Step 3. Identify liabilities that exist because of the assets invested in non-liquid assets:
It wouldn’t be fair to subtract fixed assets from the equation in step two if you didn’t get to add the related liabilities back in. Identify those liabilities, as you will be able to add them back in step four.
Step 4. Complete the equation:
Take the value identified in step one, subtract the value identified in step two, and add back the value identified in step 3. You now have calculated your Readily Available Net Assets.
Step 5. Monitor the equation:
If you only complete this equation one time, you will gain valuable insight. The true value, however, comes from monitoring your equation over time. As your organization grows, notice if the value of your Readily Available Net Assets is growing at a comparable rate. If your Readily Available Net Assets decreases, is there a specific “investment” made by your organization that explains the decrease? I’m often asked if I have benchmarking data for organizations to compare themselves to. This can be helpful for certain organizations, but the organization that it is most important to benchmark against, is your own organization over time. Make sure to compare your company’s key organizational metrics, such as Readily Available Net Assets, before benchmarking against other organizations.

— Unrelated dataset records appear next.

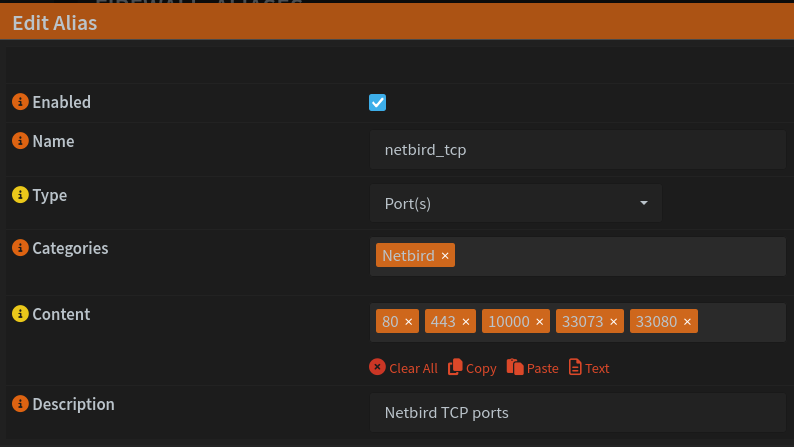Click the Name field containing netbird_tcp
The width and height of the screenshot is (794, 447).
click(x=577, y=150)

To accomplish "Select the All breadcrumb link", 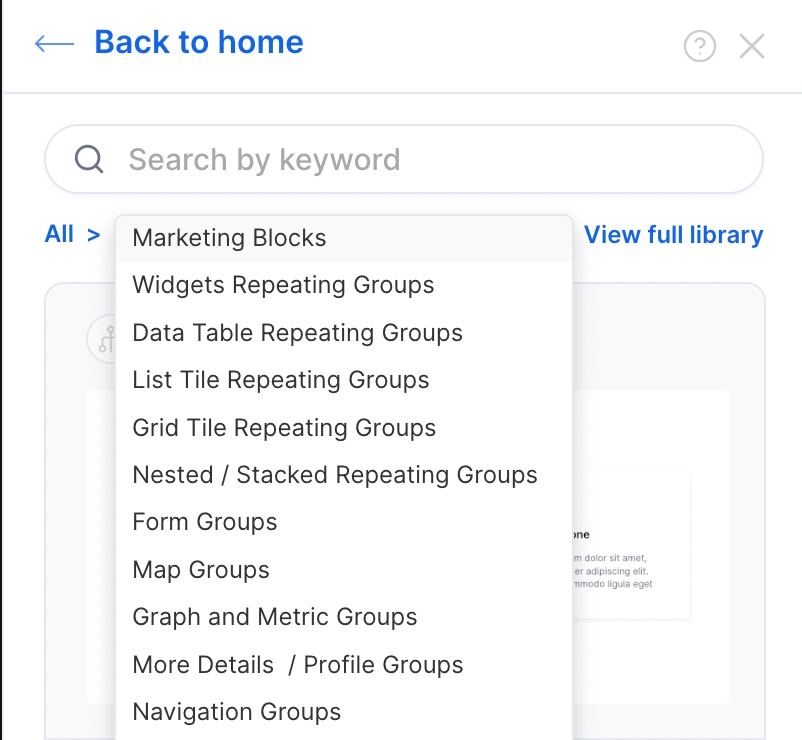I will click(x=59, y=234).
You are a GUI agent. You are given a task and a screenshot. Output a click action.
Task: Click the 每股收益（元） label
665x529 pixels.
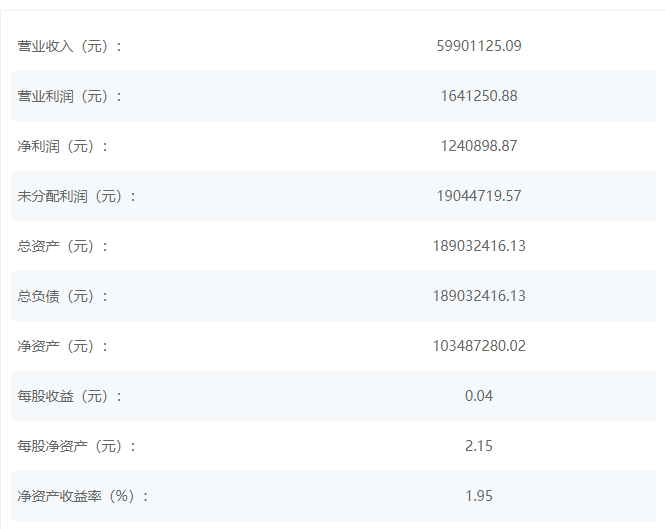[x=69, y=396]
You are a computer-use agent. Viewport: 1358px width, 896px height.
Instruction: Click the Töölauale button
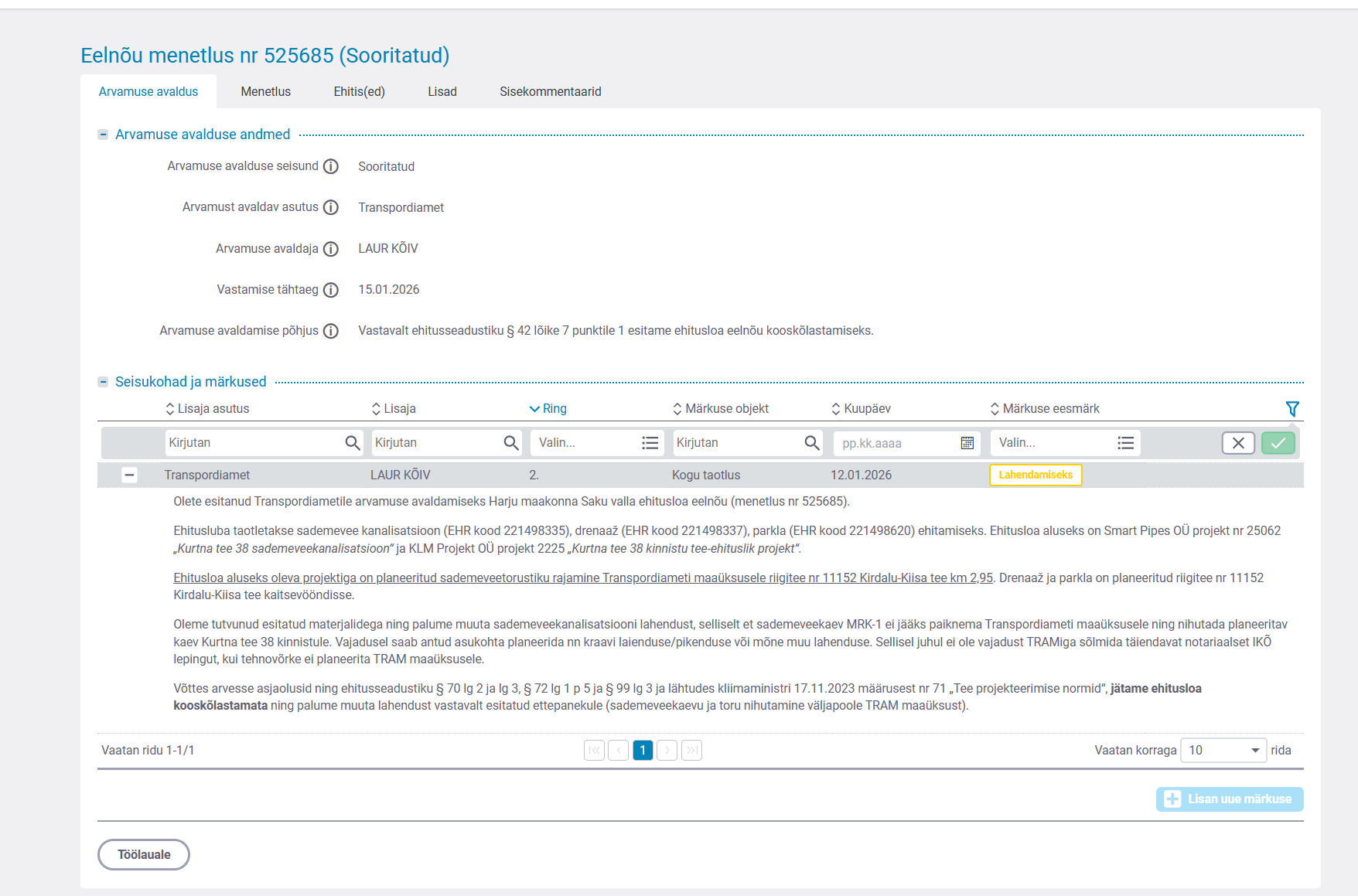[x=144, y=854]
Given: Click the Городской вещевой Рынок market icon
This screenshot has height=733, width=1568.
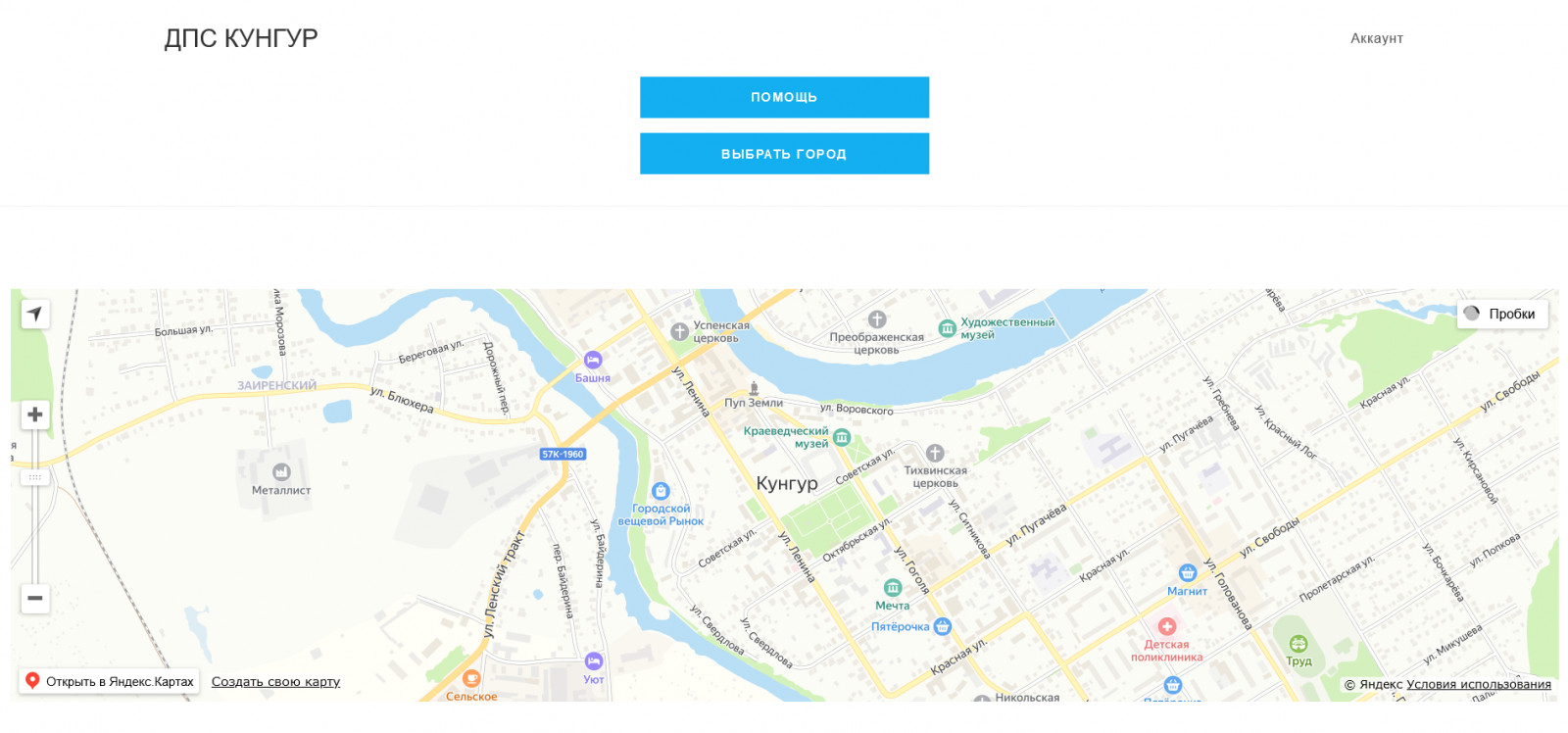Looking at the screenshot, I should tap(661, 491).
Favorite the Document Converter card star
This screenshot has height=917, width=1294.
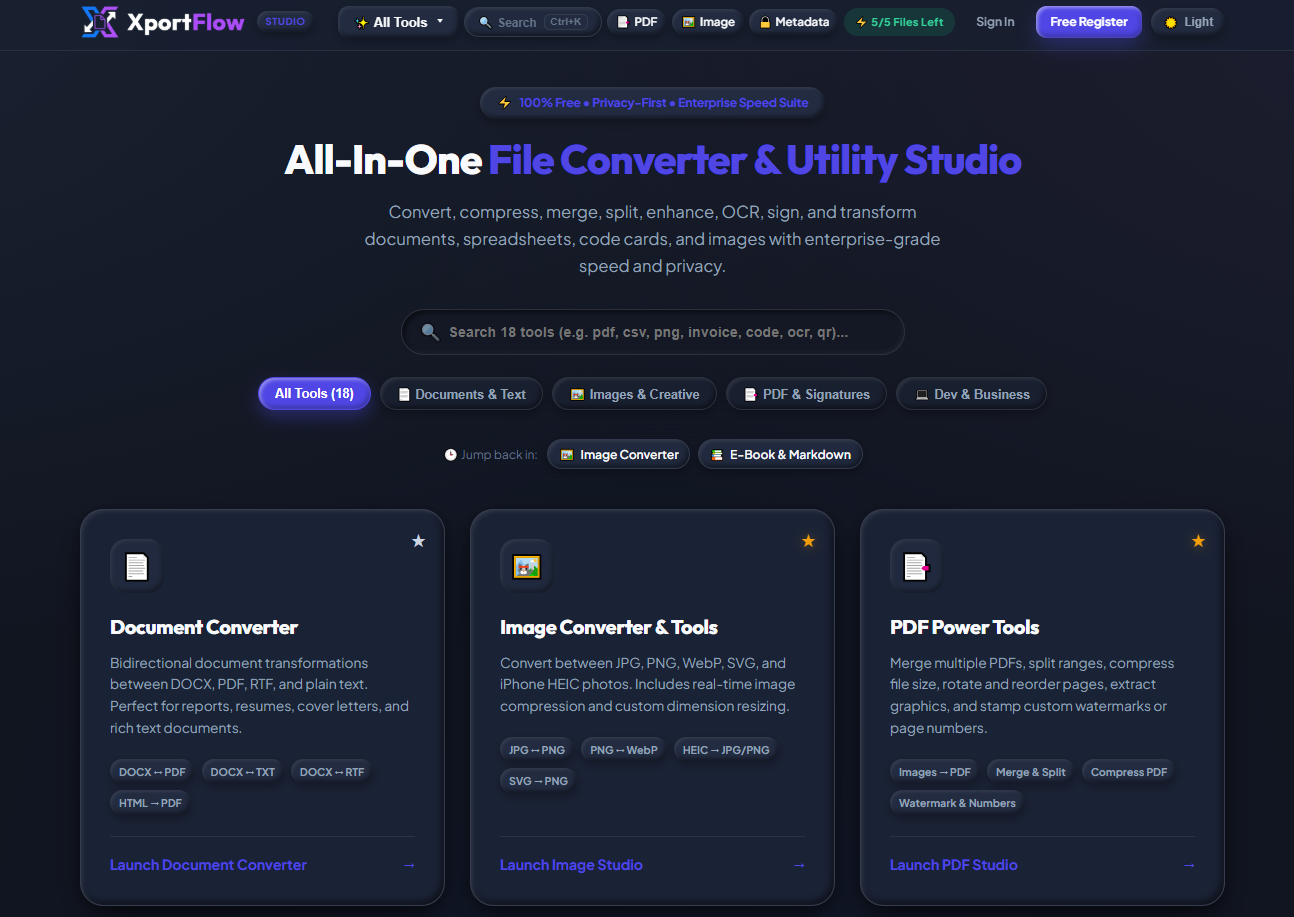tap(418, 541)
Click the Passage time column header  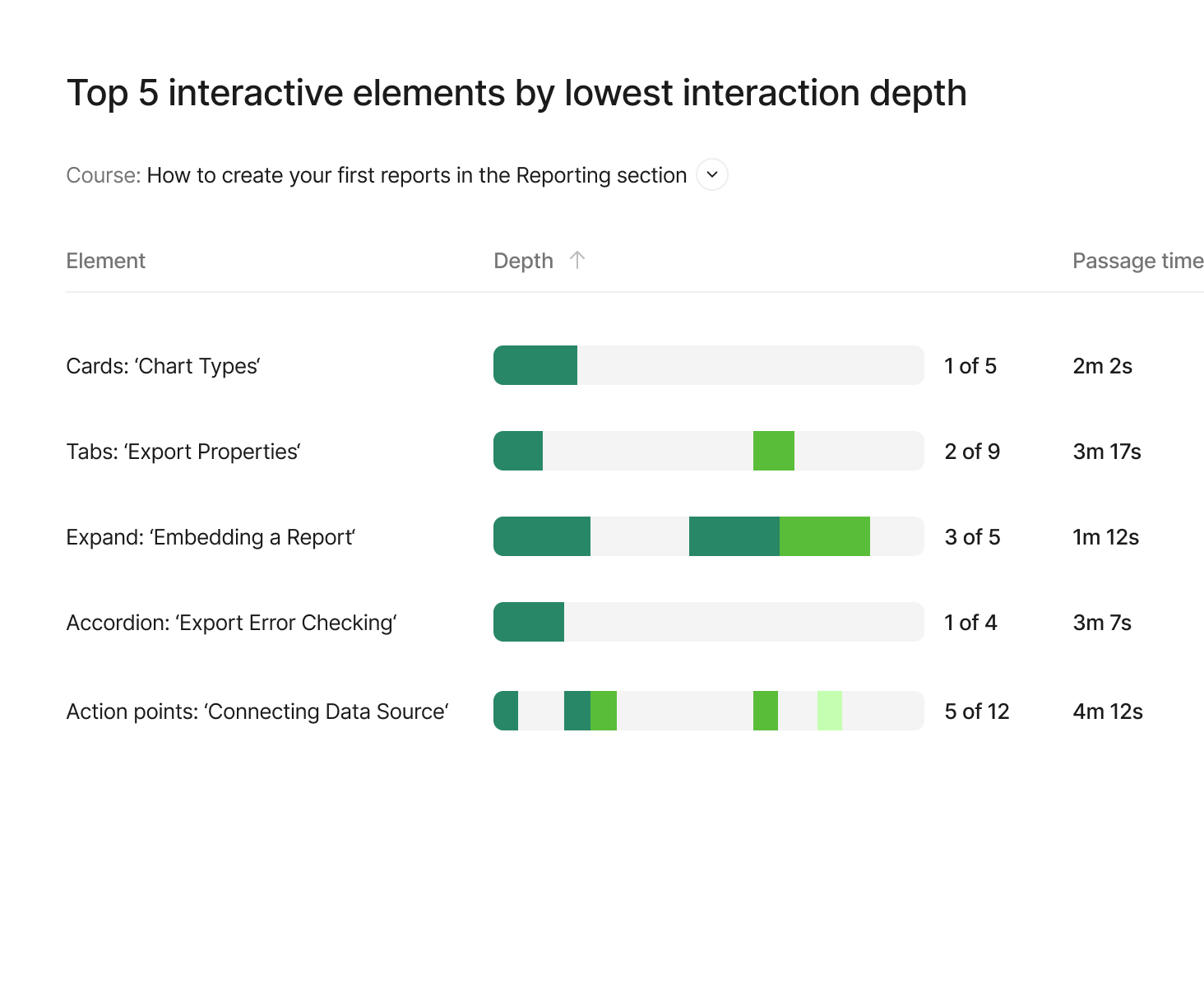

If your organization starts to dig itself into a hole wherein its Readily Available Net Assets is negative and continues to grow more negative, there will come a day when your organization’s “powers that be” realize there is a problem. Unfortunately, unless your organization can generate a lot of earned income, or find donors to fund operating deficits, it may already be too late. Situations like this are very difficult to pull out of, but can be prevented by monitoring Readily Available Net Assets along the way.